▶ _Problem to work on_: What is needed is an exact transcription of the line containing "Task: Click Return" and every line after it through the end of the entries below, with no pictures.

_ _ _ _

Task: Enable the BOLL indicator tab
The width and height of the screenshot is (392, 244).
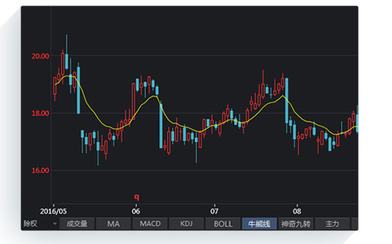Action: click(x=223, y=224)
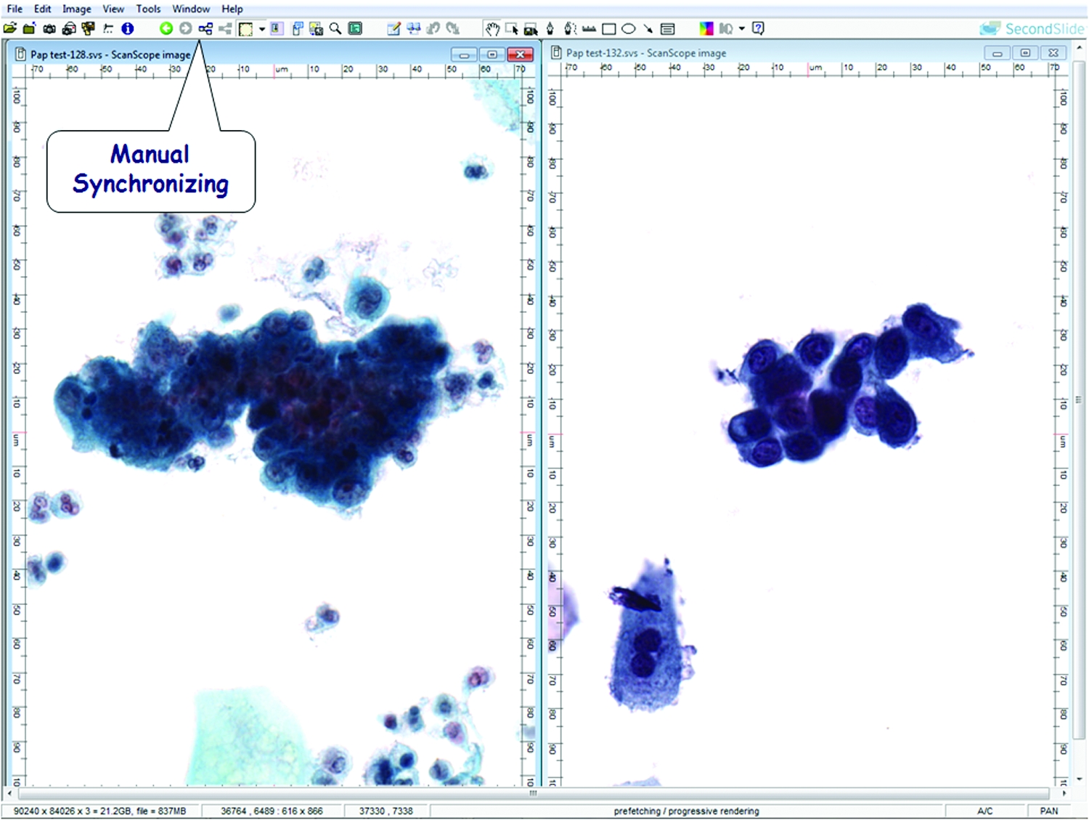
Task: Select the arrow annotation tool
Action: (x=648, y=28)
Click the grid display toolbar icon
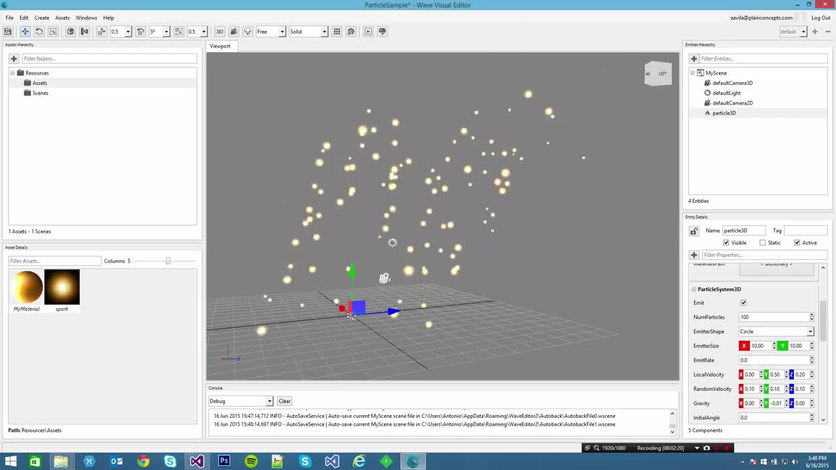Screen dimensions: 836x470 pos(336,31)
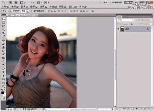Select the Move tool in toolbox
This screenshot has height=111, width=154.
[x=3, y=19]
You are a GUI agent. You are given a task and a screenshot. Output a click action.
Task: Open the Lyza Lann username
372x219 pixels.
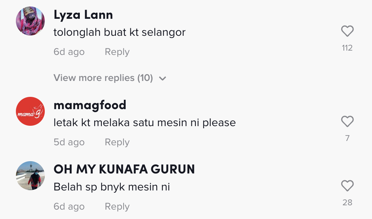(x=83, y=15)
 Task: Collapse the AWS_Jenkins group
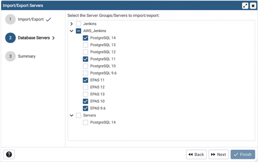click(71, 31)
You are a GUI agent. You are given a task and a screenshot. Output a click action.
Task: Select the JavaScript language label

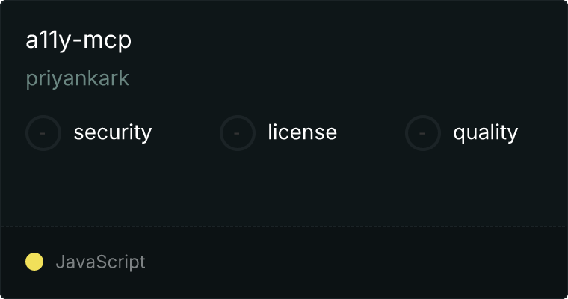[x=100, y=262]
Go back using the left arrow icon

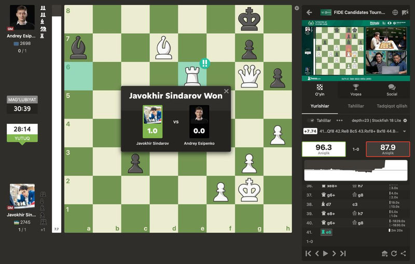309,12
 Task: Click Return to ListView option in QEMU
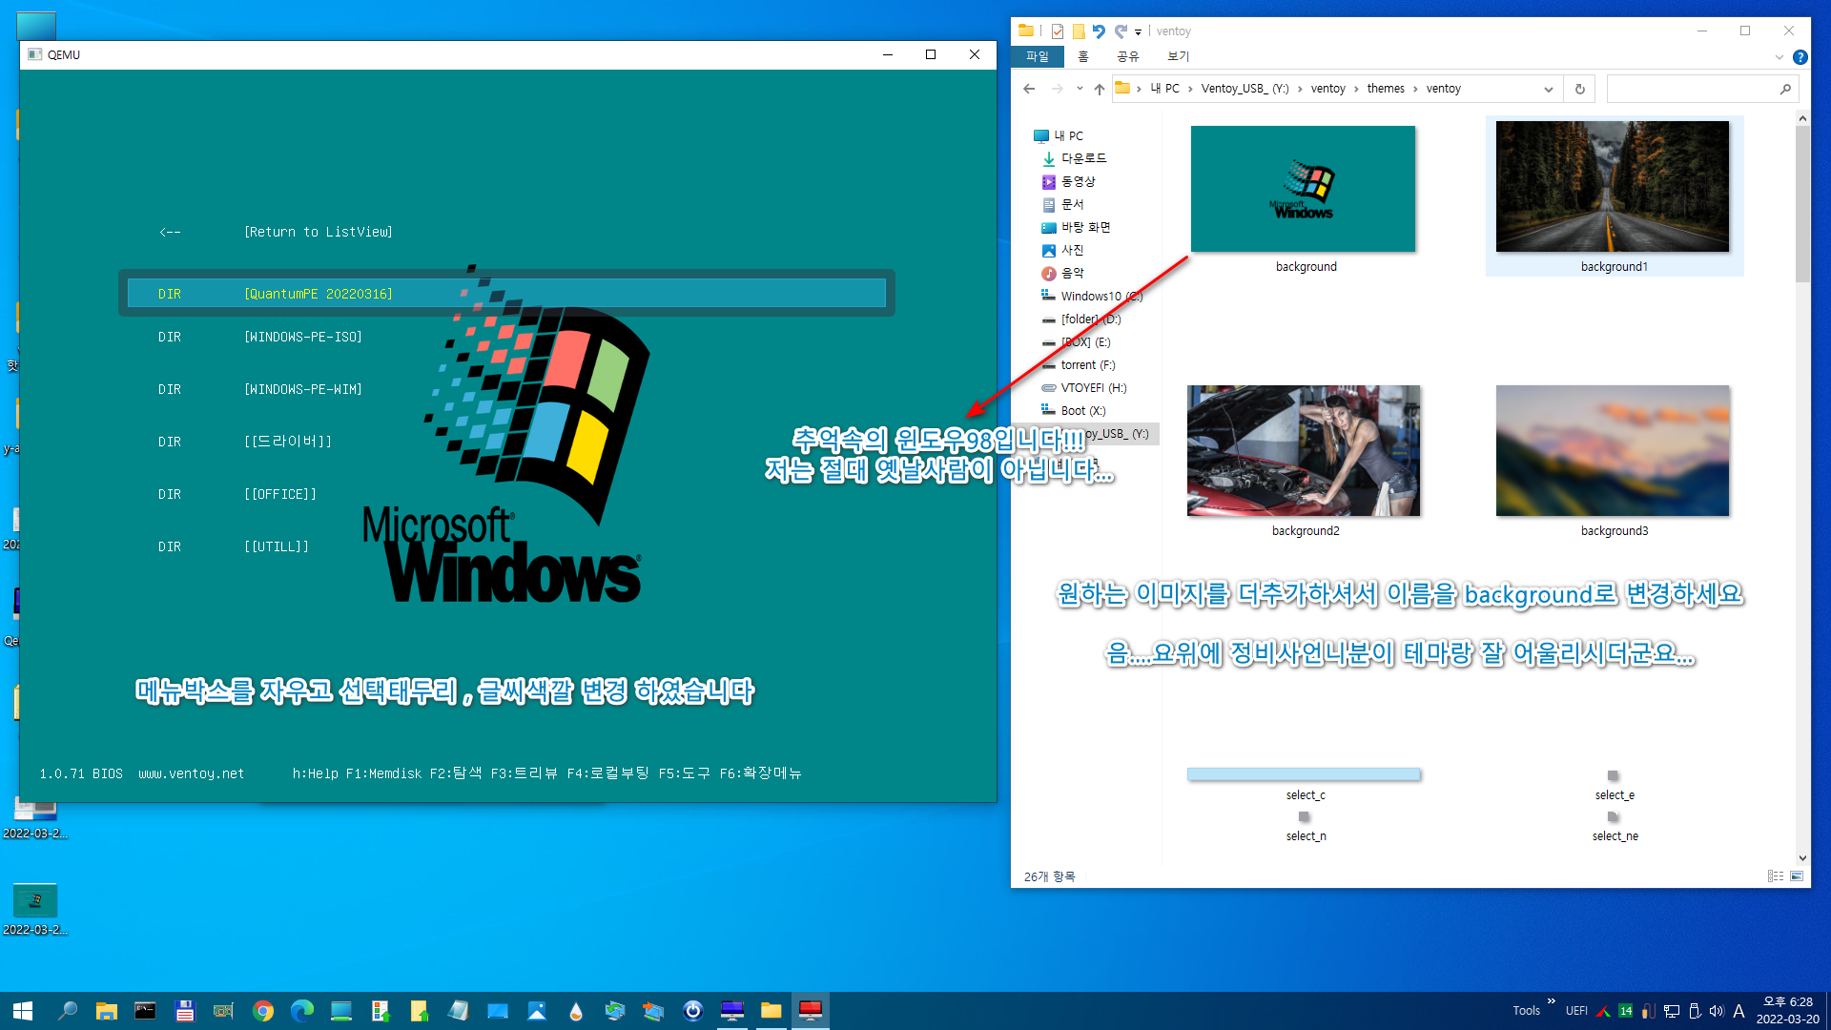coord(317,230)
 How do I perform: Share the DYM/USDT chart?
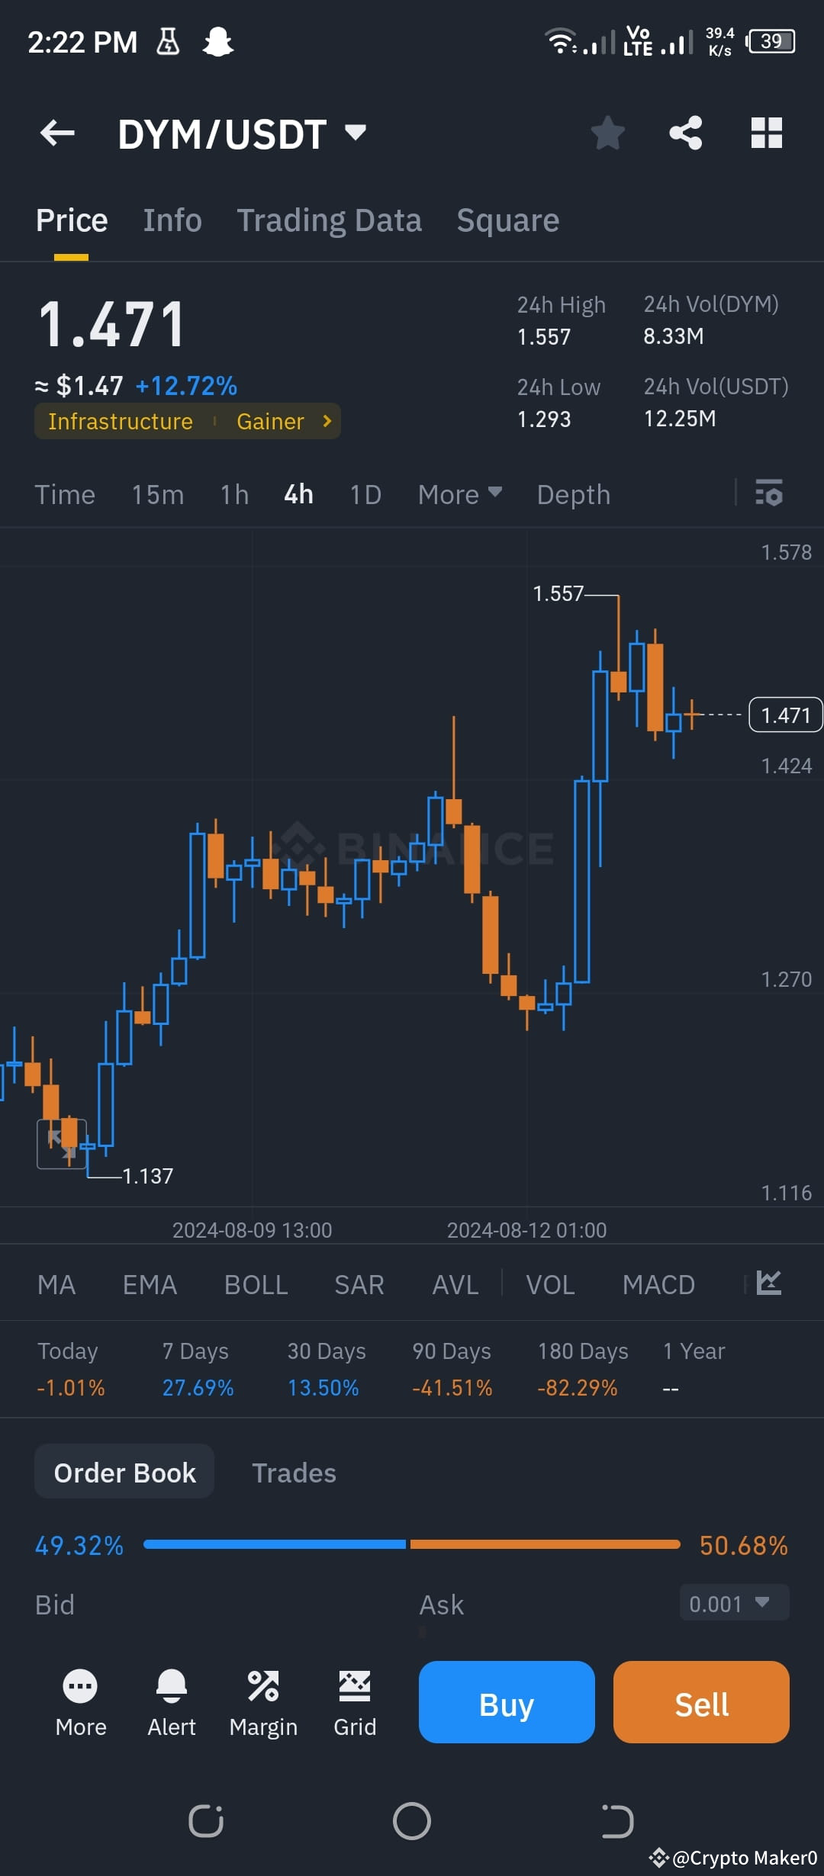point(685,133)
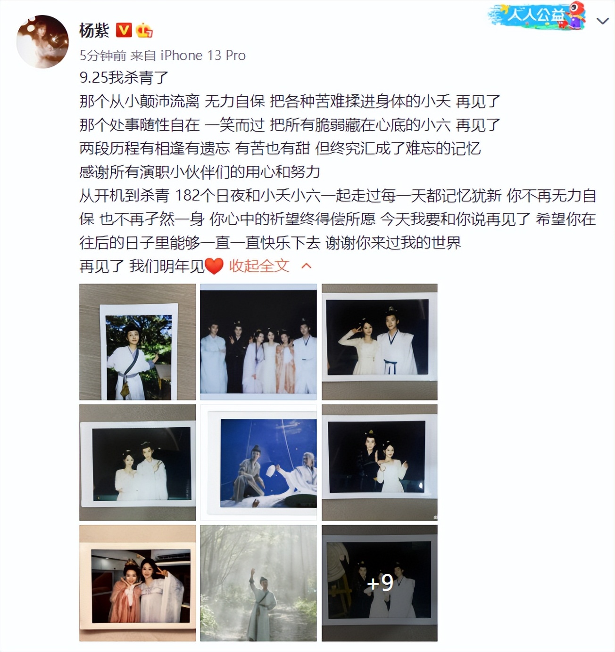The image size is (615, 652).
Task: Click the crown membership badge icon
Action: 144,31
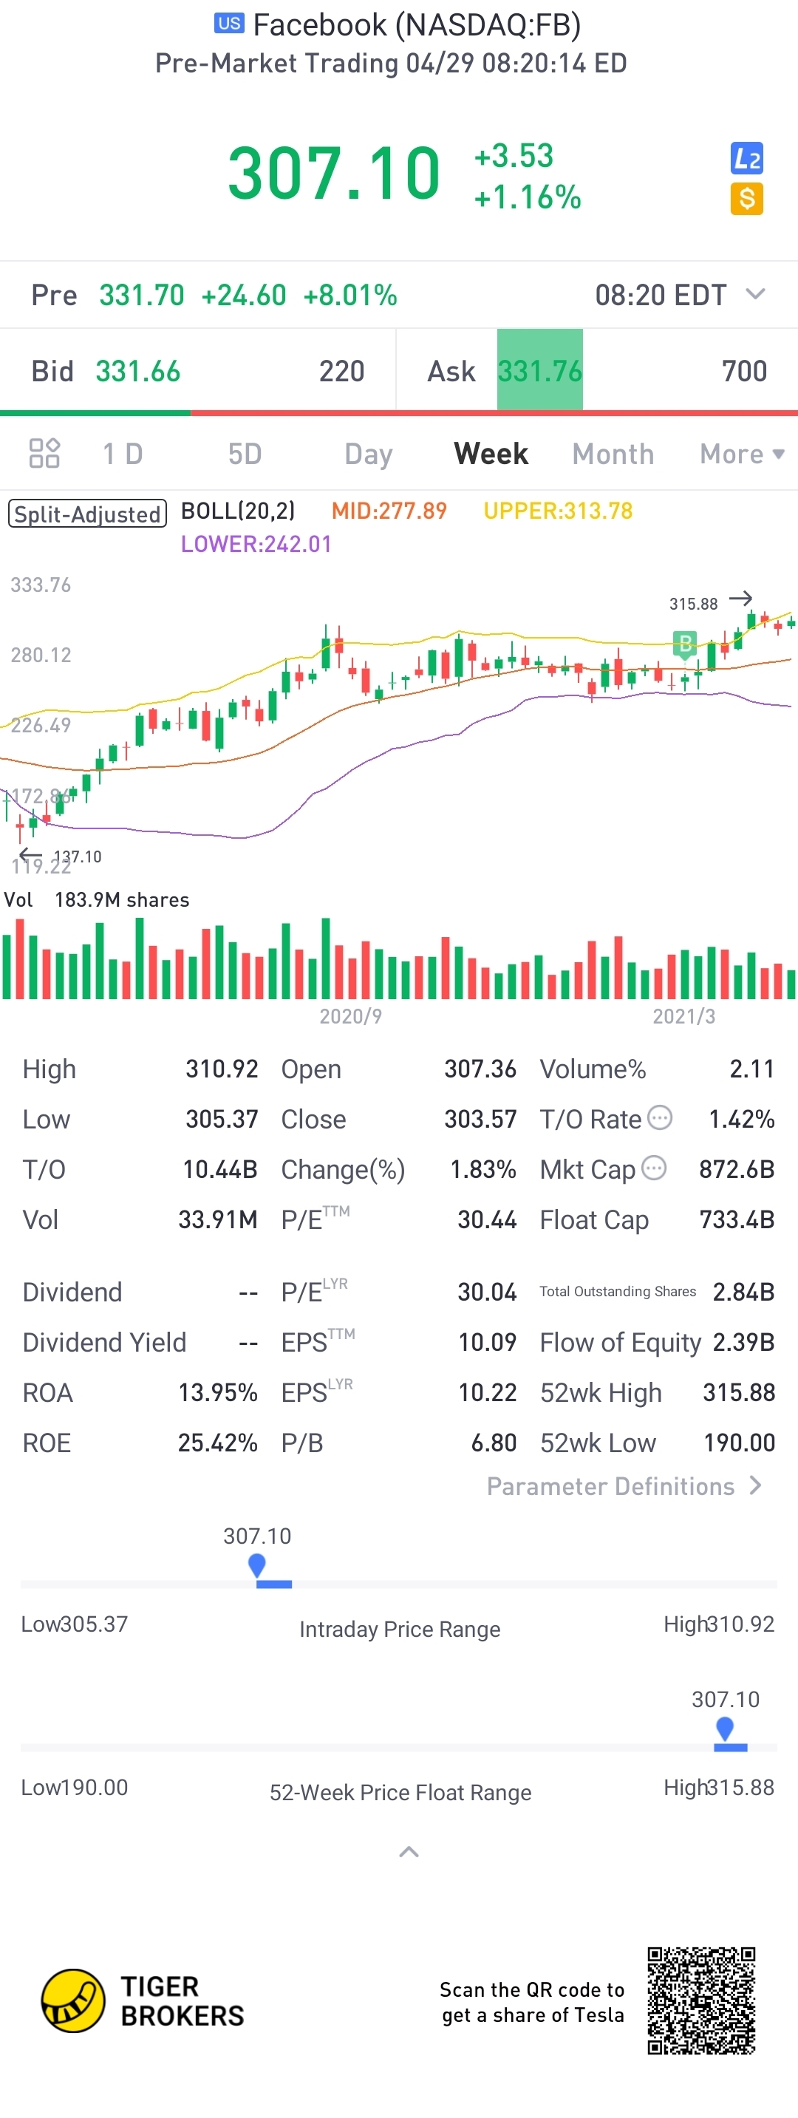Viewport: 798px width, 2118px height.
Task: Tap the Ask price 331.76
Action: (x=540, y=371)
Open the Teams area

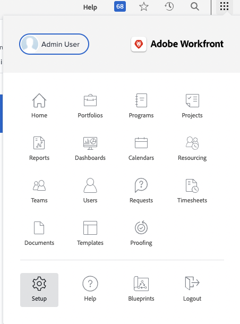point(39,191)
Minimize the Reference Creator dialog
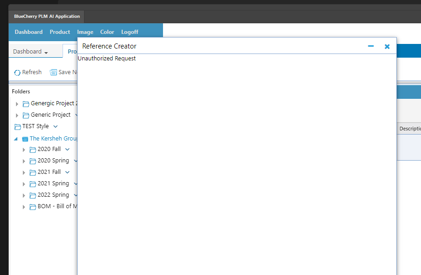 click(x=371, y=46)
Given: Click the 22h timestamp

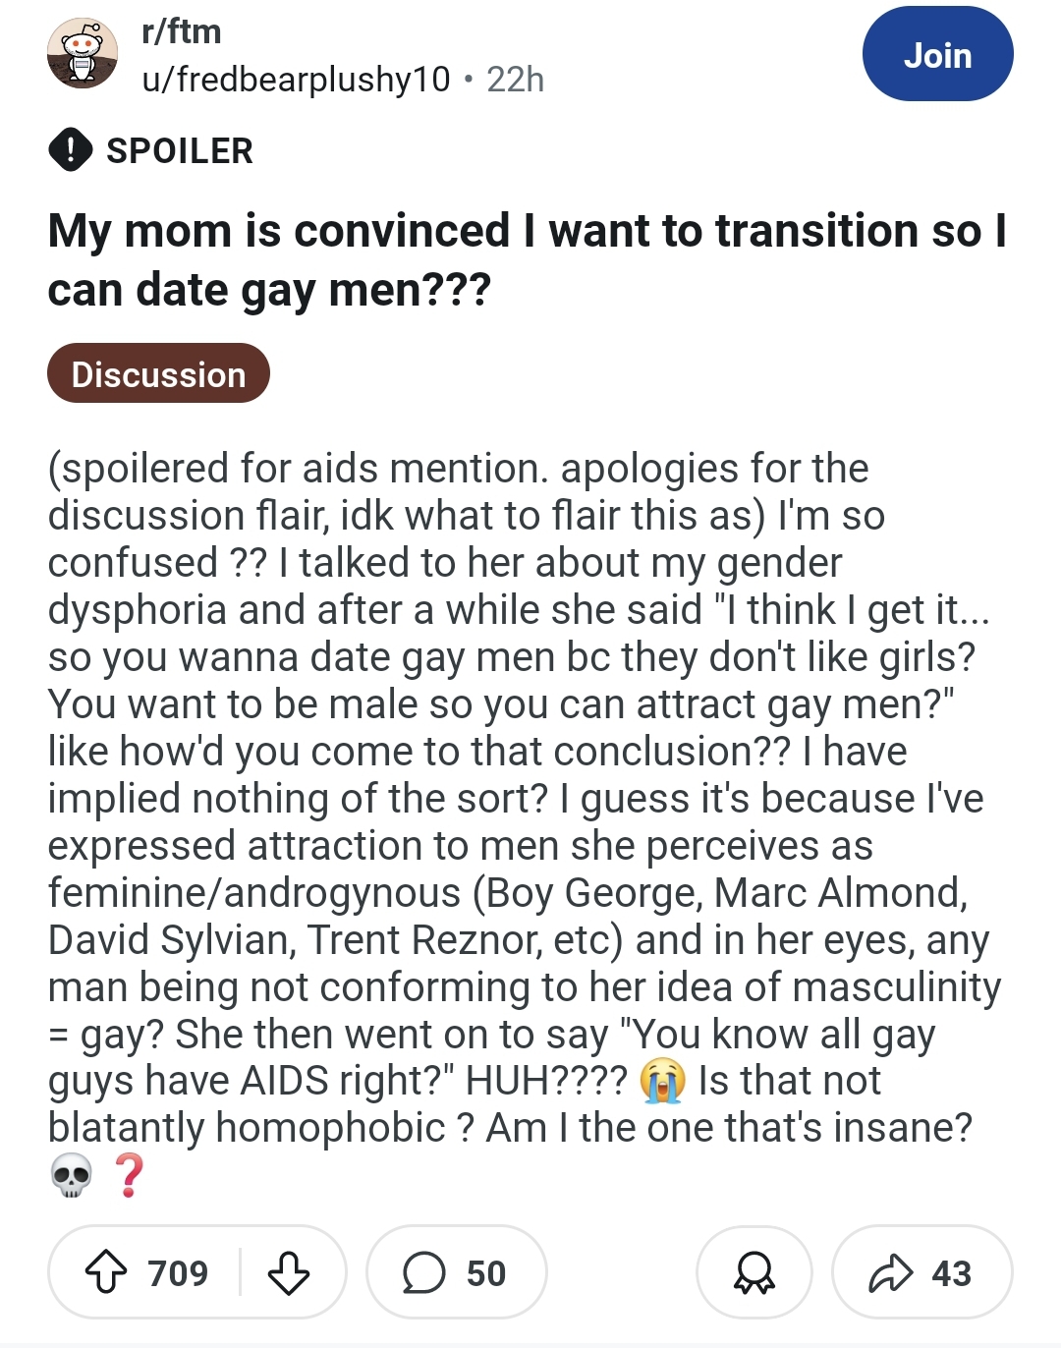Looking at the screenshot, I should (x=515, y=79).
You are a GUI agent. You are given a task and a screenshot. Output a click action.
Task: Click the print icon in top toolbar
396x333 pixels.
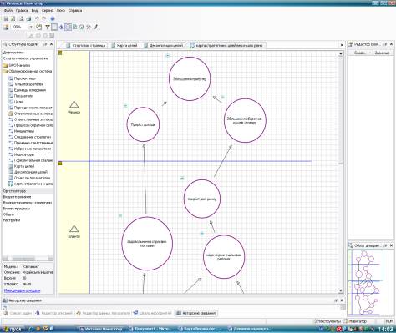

_ _ _ _

▶ _Expected answer_:
 Task: Click Return to ListView option in QEMU
coord(317,230)
 How do I perform: Share the DYM/USDT chart?
point(685,133)
The image size is (615, 652).
Task: Click the crown membership badge icon
Action: 144,31
Viewport: 798px width, 2118px height.
Task: Tap the Ask price 331.76
Action: (x=540, y=371)
Open the Teams area

point(39,191)
Minimize the Reference Creator dialog
 click(x=371, y=46)
Given: Click the 22h timestamp

Looking at the screenshot, I should (x=515, y=79).
You are a GUI agent. You are given a task and a screenshot. Output a click action.
Task: Click the print icon in top toolbar
396x333 pixels.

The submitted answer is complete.